Lorsque la répression s'abat sur l'Organisation Spéciale du MTLD, en
1950 - 1951, Amirouche est incarcéré. Libéré, mais interdit de séjour à
Alger, il retourne, à sa sortie de prison, à Relizane, mais il va
clandestinement passer les dimanches dans la capitale. Bien qu'il soit
fort anticommuniste, il va souvent rendre visite à des amis du journal du PCA
Alger républicain.
De la bijouterie au maquis
Comme il est surveillé de près par les polices d'Alger et de
Relizane, il décide de se rendre en France. Il milite, à Paris, au MTLD,
dans la kasma du
3e arrondissement (qui, après, le
1er novembre 1954, sera l'une des premières à adhérer à la Fédération de France du FLN
lorsque celle-ci sera constituée par Terbouche Mourad).
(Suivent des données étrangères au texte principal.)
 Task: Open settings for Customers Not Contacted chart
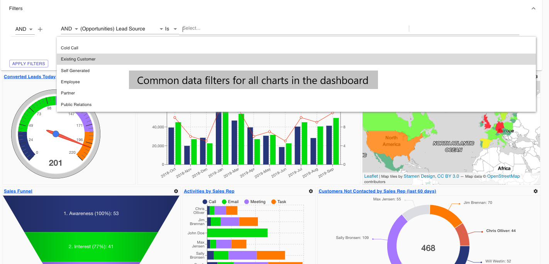coord(535,191)
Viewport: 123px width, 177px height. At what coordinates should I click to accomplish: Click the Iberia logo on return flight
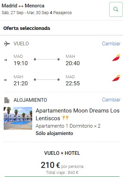116,78
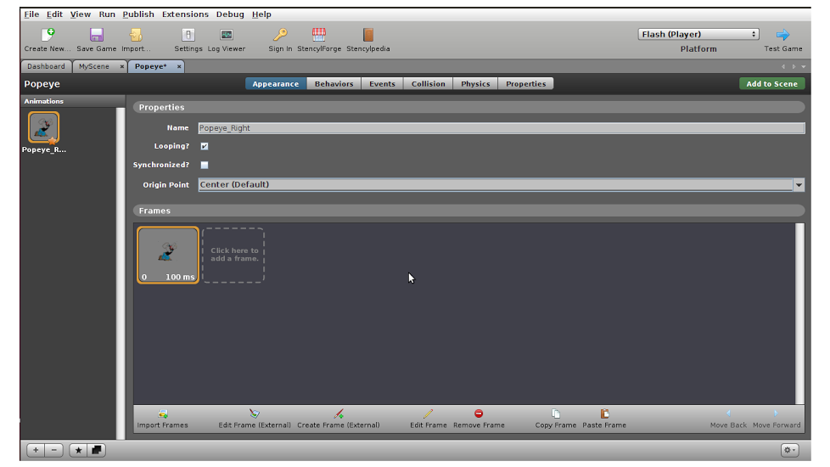Select the Popeye_Right animation thumbnail
Image resolution: width=830 pixels, height=467 pixels.
pyautogui.click(x=43, y=128)
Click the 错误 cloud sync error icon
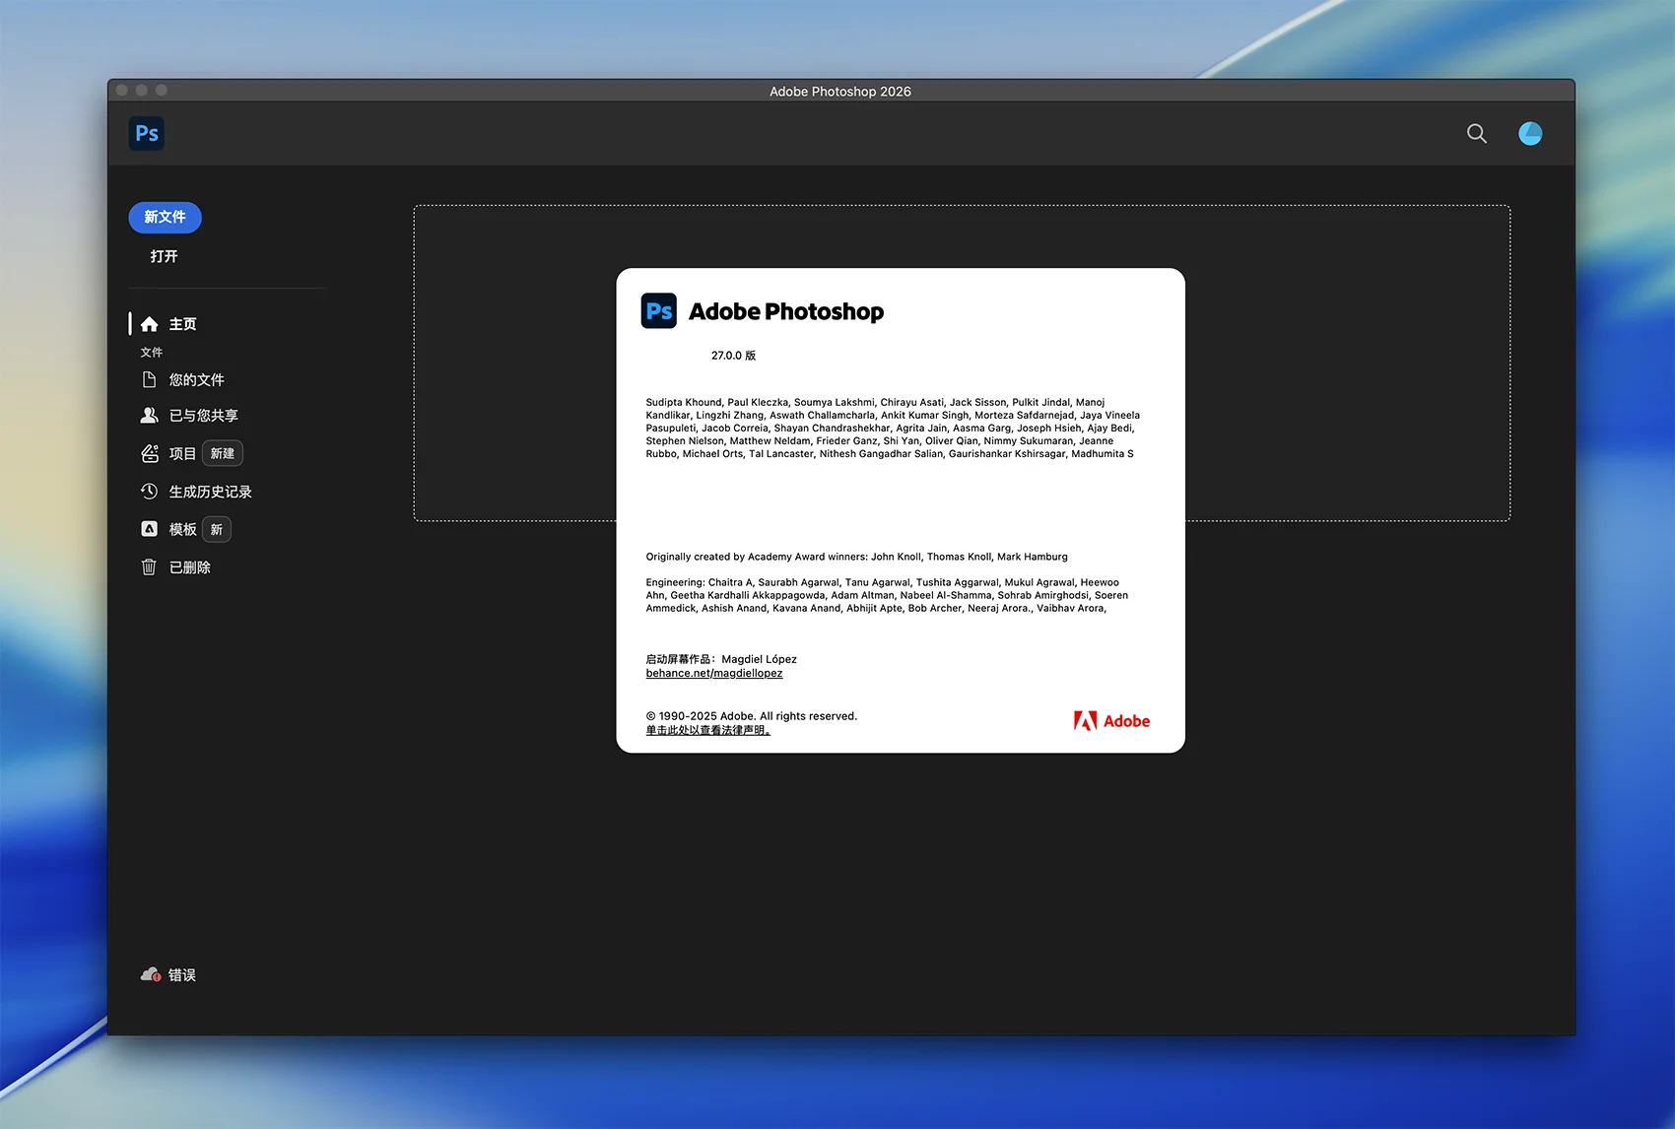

Rentré en
Algérie, Amirouche apprend, à Alger, en décembre 1954, que son père,
tout comme d'autres notables de la région, a été imposé
pour un million de francs - « au hasard et injustement », proteste-t-il
- par un leader local trop zélé du FLN. Il entre en contact avec le FLN
de la région des Ouacifs,
règle à l'amiable l'affaire de la taxe - la mesure qui avait frappé son
père est annulée, puis il rejoint le groupe armé FLN le plus proche.
Amirouche y arrive à un moment crucial, puisque le chef du maquis de la zone de Michelet, Amar Ait Chikh,
vient d'être tué dans un accrochage avec une unité française. Les
combattants sont démoralisés. Amirouche leur donne des conseils pour se
réorganiser. II le fait avec une telle autorité et un tel ascendant que
les maquisards lui demandent de prendre la place d'Amar Ait Chikh. II
accepte. L'initiative est hardie, car jamais encore un responsable FLN
n'a occupé un commandement militaire sans avoir été préalablement
désigné par l'échelon supérieur de la hiérarchie de l'organisation.
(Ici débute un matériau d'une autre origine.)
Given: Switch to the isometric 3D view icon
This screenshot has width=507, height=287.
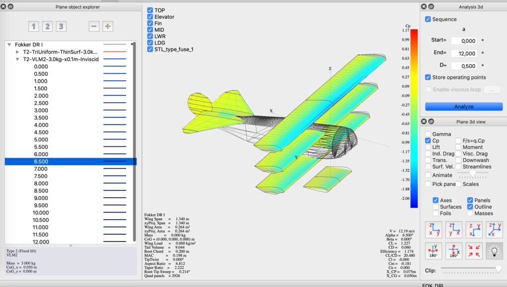Looking at the screenshot, I should pyautogui.click(x=494, y=230).
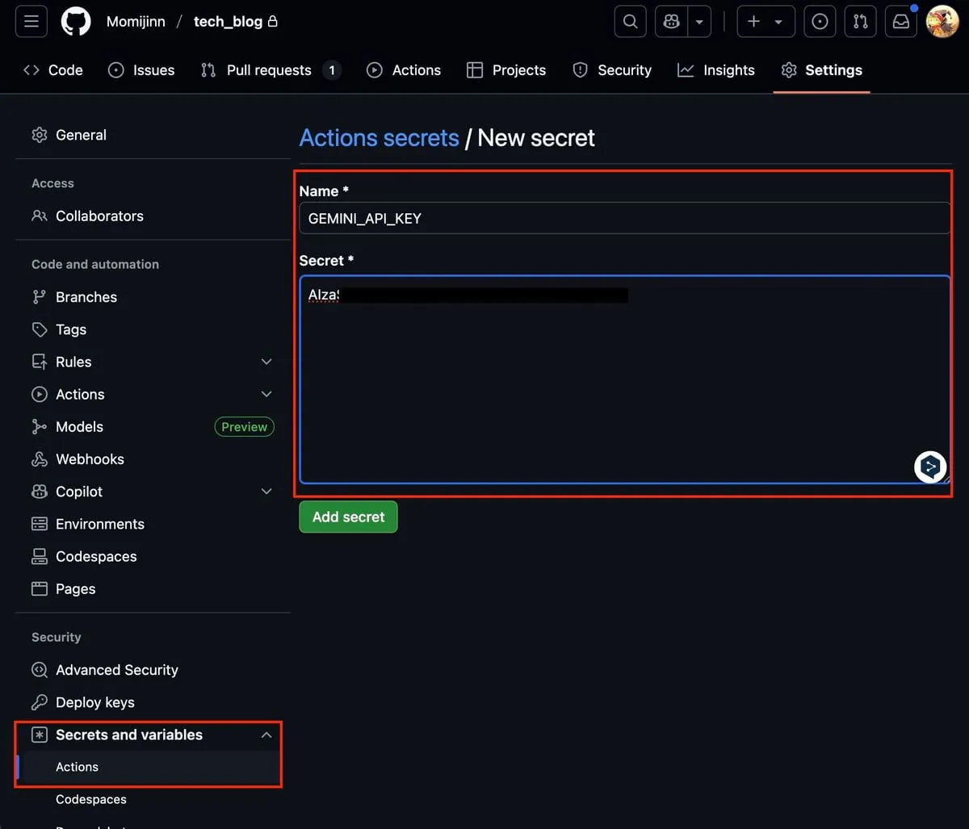The width and height of the screenshot is (969, 829).
Task: Click the extension icon inside Secret box
Action: point(930,467)
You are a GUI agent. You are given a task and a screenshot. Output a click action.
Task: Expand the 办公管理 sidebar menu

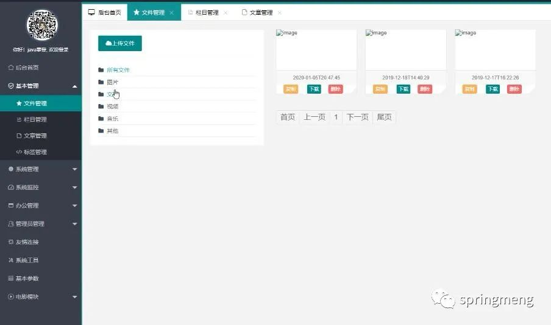[x=74, y=206]
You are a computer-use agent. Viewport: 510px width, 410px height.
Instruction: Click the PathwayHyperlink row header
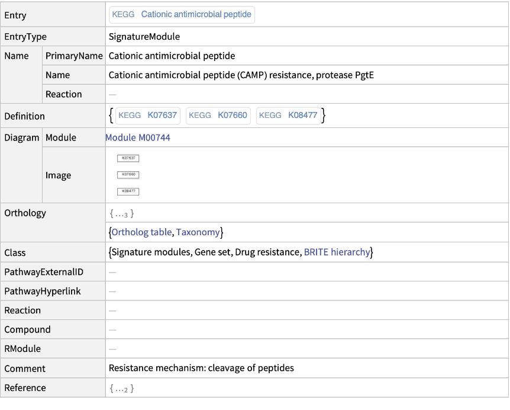point(43,292)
Rencontre avec Krim Belkacem
Au début de l'année 1955, on signale au chef de la wilaya III, Krim Belkacem qu'un certain Amirouche avait pris de sa propre initiative le commandement de la région de Michelet, après la mort de son chef Amar Ait Chikh.
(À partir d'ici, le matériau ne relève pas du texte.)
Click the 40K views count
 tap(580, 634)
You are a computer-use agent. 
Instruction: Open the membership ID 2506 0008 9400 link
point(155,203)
Il décide de juger lui-même, par un contact direct, s'il doit
s'attacher ou éliminer Amirouche. Il s'installe, avec son escorte, à
Illiten sur les hauteurs du Djurdjura,
et il envoie à Ouacif un émissaire chargé de dire à Amirouche qu'il
doit se présenter, seul, dès le lendemain, à ce P.C. bien camouflé. Krim
Belkacem calcule que, compte tenu de la distance Ouacif-Illiten, le
voyageur devrait atteindre le P.C. au coucher du soleil. Amirouche
arrive, en fait, avec quatre heures d'avance sur l'horaire prévu.
Ce
grand gaillard, moustachu et barbu, montre ainsi ses qualités de
« coureur de djebels », un marcheur infatigable, capable d'abattre
soixante-dix kilomètres dans sa journée et passe un premier test
favorable. Krim Belkacem,
qui avait une grande habitude des hommes de la montagne, le jugea très
rapidement. Un dur, décidé, réceptif, tranchant, impitoyable. Il fallait
se l'attacher ou le supprimer. L'entretien Krim Belkacem-Amirouche est
d'abord assez tendu, car le chef de la wilaya III rappelle fermement à
son hôte que personne n'a le droit d'exercer un commandement dans le
FLN, de collecter de l'argent et de récupérer des armes sans avoir été,
au préalable, dûment mandaté.
La défense d'Amirouche est habile. Il
explique que s'il n'était pas intervenu, les combattants, désorientés
par la mort d'Amar Ait Chikh, se seraient dispersés en petits groupes anarchiques ou seraient rentrés chez eux.
Il donna à Krim Belkacem
ébahi des comptes rendus d'activité très bien rédigés d'une petite
écriture fine, avec le nom des hommes, les comptes financiers au centime
près. II n'y avait pas d'équivoque. Krim le jugea ferme et décidé, mais
obéissant et remarquablement organisé.
Amirouche numéro 2 de la wilaya III
Krim Belkacem saisit le jeune chef d'une proposition précise, et qui
est acceptée d'enthousiasme : Amirouche quittera sa « région d'origine »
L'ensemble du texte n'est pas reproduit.